Typically, the photodetector output charge is converted into a time pulse whose duration is proportional
to the charge value, this technique is known as “Time Over Threshold” (TOT). Obtaining such a linear conversion is challenging for low charges yet essential to improve image SNR [18]. The pulse duration is then digitized using an external clock. Delay line architectures will be studied to determine the best compromise between complexity and accuracy. Finally, the external clock sets a time-window during which the photodetector could randomly fire several times, we must ensure that the charge to time conversion can be performed before within the time window. Also, considering the number of disintegration expected, the data flow is also tremendous, about 1.106 pulses/s.
To locate where the detection took place, each photodetector will have its digitized output data tagged
with the photodetector address. So that the Event Builder (WP2) will receive light signals with the proper localisation information.
1.2 Results
Time Over Threshold is not suited when one needs to count a large number of photon , i.e. more than 10 as shown in Fig. 1.2. As the number of PEs increasease the resulting integration of the light pulses into a single analogue pulse by the shaper does not yield difference in the time varying digital signal steming from the threshold. Thus, this does not count the number of PEs above a dozen at best. A better solution to correctly count PEs above 10 is to generate several TOTs using several threshold voltages for the same analogue pulse and then add the TOTs up to get the corresponding number of PEs, Fig. 1.2.
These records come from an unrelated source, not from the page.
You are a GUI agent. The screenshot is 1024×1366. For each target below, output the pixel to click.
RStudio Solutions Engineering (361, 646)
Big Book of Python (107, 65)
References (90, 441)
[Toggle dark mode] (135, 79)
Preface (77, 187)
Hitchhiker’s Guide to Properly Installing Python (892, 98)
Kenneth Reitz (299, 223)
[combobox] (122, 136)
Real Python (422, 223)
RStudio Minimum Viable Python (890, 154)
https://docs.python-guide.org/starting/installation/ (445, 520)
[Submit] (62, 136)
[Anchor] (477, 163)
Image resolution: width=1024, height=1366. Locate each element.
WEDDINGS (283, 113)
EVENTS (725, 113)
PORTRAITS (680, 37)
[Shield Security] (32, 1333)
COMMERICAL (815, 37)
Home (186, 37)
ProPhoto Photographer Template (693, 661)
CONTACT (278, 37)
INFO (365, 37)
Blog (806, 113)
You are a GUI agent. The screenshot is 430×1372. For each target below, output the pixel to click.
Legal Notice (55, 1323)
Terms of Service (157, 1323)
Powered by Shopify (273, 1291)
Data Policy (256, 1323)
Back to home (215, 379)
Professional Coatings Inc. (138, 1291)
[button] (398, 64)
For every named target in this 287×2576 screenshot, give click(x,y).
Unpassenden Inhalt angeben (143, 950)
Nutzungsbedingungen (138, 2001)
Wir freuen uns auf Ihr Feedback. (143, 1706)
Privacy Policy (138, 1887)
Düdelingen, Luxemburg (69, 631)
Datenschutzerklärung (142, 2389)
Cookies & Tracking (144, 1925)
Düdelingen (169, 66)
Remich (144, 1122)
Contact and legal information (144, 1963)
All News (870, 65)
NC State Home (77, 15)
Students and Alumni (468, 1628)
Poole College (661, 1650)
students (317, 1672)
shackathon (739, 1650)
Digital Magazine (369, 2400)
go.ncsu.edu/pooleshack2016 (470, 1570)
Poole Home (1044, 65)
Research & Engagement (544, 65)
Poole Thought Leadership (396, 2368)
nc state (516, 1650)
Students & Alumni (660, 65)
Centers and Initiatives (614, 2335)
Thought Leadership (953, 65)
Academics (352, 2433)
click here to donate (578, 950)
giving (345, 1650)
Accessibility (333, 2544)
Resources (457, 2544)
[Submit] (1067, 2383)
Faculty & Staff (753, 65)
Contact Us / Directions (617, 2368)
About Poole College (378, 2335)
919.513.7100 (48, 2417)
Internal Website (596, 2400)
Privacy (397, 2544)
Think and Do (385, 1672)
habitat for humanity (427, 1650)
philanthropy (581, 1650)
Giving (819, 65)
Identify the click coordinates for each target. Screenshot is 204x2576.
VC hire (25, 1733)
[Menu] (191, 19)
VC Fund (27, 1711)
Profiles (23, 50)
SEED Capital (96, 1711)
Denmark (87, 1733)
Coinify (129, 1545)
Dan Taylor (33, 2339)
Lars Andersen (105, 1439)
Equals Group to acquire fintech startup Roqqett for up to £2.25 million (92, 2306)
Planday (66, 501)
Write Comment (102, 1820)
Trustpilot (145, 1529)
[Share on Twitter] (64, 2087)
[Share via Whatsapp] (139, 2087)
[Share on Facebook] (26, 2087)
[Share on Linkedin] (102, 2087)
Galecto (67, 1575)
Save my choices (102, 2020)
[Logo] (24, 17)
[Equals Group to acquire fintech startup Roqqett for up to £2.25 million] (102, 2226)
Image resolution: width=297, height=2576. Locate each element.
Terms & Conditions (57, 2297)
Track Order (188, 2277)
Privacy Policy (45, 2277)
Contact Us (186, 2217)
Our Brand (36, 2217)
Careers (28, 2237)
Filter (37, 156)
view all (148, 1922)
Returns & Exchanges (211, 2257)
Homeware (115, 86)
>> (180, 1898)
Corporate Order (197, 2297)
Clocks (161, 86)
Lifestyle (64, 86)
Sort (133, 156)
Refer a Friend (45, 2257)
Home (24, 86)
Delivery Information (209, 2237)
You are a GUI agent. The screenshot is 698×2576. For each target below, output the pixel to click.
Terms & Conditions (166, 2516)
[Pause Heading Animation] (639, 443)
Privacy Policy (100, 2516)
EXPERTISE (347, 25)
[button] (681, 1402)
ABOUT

A new readout circuit implementing multi time-over-threshold has been designed, Fig. 1.3 shows the block diagram of the board. The PCB format is fully compatible with the XEMIS2 prototype, hence testing the prototype is real conditions wil be possible. Compared to the existing light readout circuit, this one has 6 differents digitally tunable (12 bits) threshold voltages, increased bandwidth for amplifiers and comparators bandwidths resulting in better noise performance. Figure 1.4 shows a picture of the fabricated prototype, called XSREMTOT.
A calibration protocol was carried out on a test bench to define the value of the four thresholds to reach a noise count rate of 1 kHz. The calibration set-up consists of a pulse generator, the XSREMTOT board, an FPGA, and a computer for data recording.
Figure 1.4a shows the MTOT method for two configuration of threshold levels, in blue for (1,4,16,64)
PEs an in green for (1,4,8,32) PEs. These resolutions are compared with the one of the STOT method, as well (cf. orange vs blue or green dots in Figure 1.4a). The theoretical ideal resolution, depicted by gray squares, represents a scenario where the only perturbation is the unavoidable variation in PMT gain, while all other potential disturbances are absent. This comparison highlights the impact of these disturbances on the reconstruction accuracy. Figure 1.4b directly compares the two methods: STOT and MTOT. The relative difference between these methods is calculated for both sets of thresholds. This graph significantly highlights the precision improvement provided by MTOT. With each new threshold triggered (represented by blue and green dashed lines), the resolution of the number of NPEm increases dramatically, reaching up to 70% for the highest signals (>64 PEs) with the first set of thresholds within the studied range. It is important to note that the second set (magenta curve) offers better accuracy at the beginning of the interval studied, as its configuration is optimized for detecting smaller signals. The number of PEs detected in XEMIS2 depends on the activity of the radioactive source used. Accurate knowledge of the distribution of the vaccum UV photons across the XEMIS2 PMT network as a function of activity will enable maximizing efficiency by selecting the optimal threshold configuration for each injected dose.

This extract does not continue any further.